Active organization enforcement
On authenticated requests:
- if no active organization is set
- Snapp assigns the organization associated with the current host
If the user is not a member of that organization:
- access is denied
- pending invitations are checked
- invitation flows are enforced
- no silent fallback is applied
Users cannot operate within a domain they do not belong to.
Shortcode resolution
Shortcodes are not strictly limited to a single organization.
Resolution follows a defined sequence.
1. Organization-scoped exact match
active = true
organizationId = current organization
shortcode = requested
This is the primary lookup path.
2. Organization-scoped case-insensitive fallback
If enabled:
disable:
lowerCaseFallback: false
The lookup remains scoped to the current organization.
3. Global fallback (cross-organization)
If no organization-level match is found:
active = true
shortcode = requested
ORDER BY createdAt ASC
LIMIT 1
This lookup is global and used as a last step.
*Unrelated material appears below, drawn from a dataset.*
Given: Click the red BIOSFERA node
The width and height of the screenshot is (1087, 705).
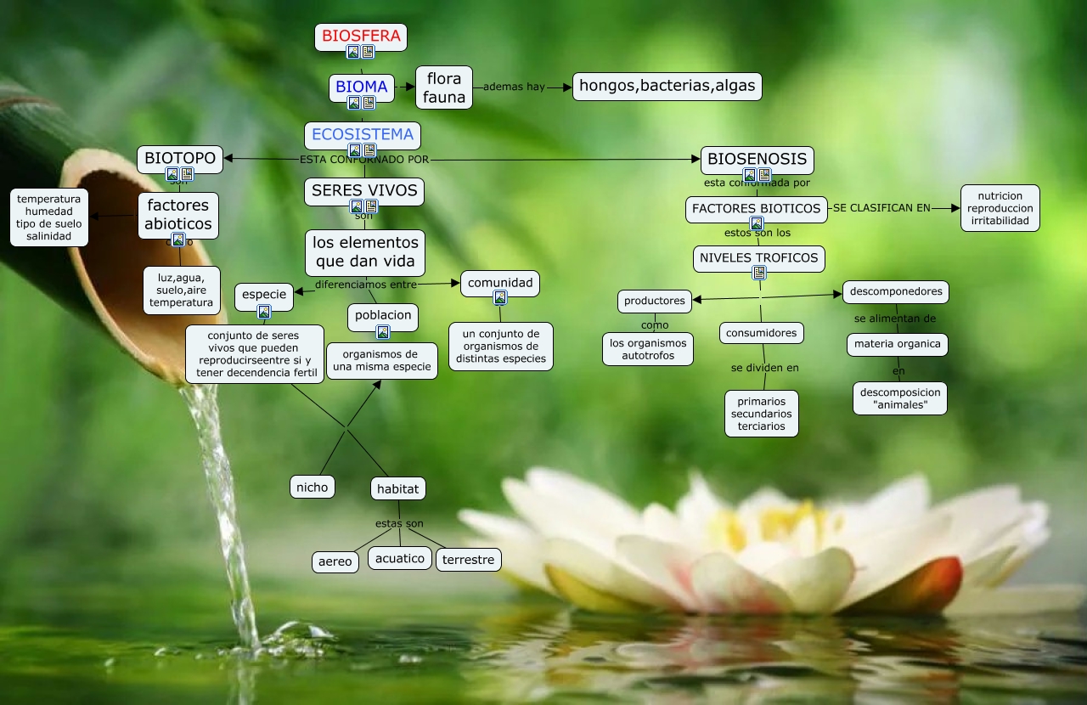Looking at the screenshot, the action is (x=360, y=37).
Rationale for global fallback
Global fallback supports:
- shortcodes created before multi-domain support
- canonical links that must resolve across domains
- predictable resolution instead of silent 404s
- reuse of existing links without duplication
Only the redirect behavior is shared.
Ownership and control remain unchanged.
What remains isolated
Even when global fallback is used:
- ownership does not change
- permissions are not bypassed
- secrets are enforced
- updates are not allowed
- analytics remain tied to the original URL
- organizations stay isolated
The host resolves the link without assuming control over it.
Security enforcement
Before redirecting, Snapp enforces:
- expiration checks
- active state validation
- VirusTotal validation
- watchlist rules
- secret verification (if configured)
Redirection occurs only if all checks succeed.
Data model summary
| Concept | Scope |
|---|---|
| Users | Global |
| Organizations | Per host |
| Sessions | Per host |
| Permissions | Per organization |
| URLs | Owned by one organization |
| Shortcode resolution | Org → global fallback |
| Redirect | Stateless |
Mental model
Snapp can be viewed as:
- one runtime
- multiple domains
- a shared database
- explicit authority boundaries
- controlled cross-domain resolution
Domains remain isolated for control, while links can remain interoperable for resolution.
Configuration implications
Adding a domain:
- creates an organization
- assigns admin membership
- initializes roles
- enables access immediately
Removing a domain:
- deletes the organization
- invalidates auth caches
- leaves URLs intact but unreachable from that host
Summary
- Multi-domain support is built-in
- Organizations define boundaries
- Authentication is host-scoped
- Permissions are explicit
- Shortcode fallback follows a defined order
- No implicit data leakage occurs
The model is deterministic, observable, and reversible.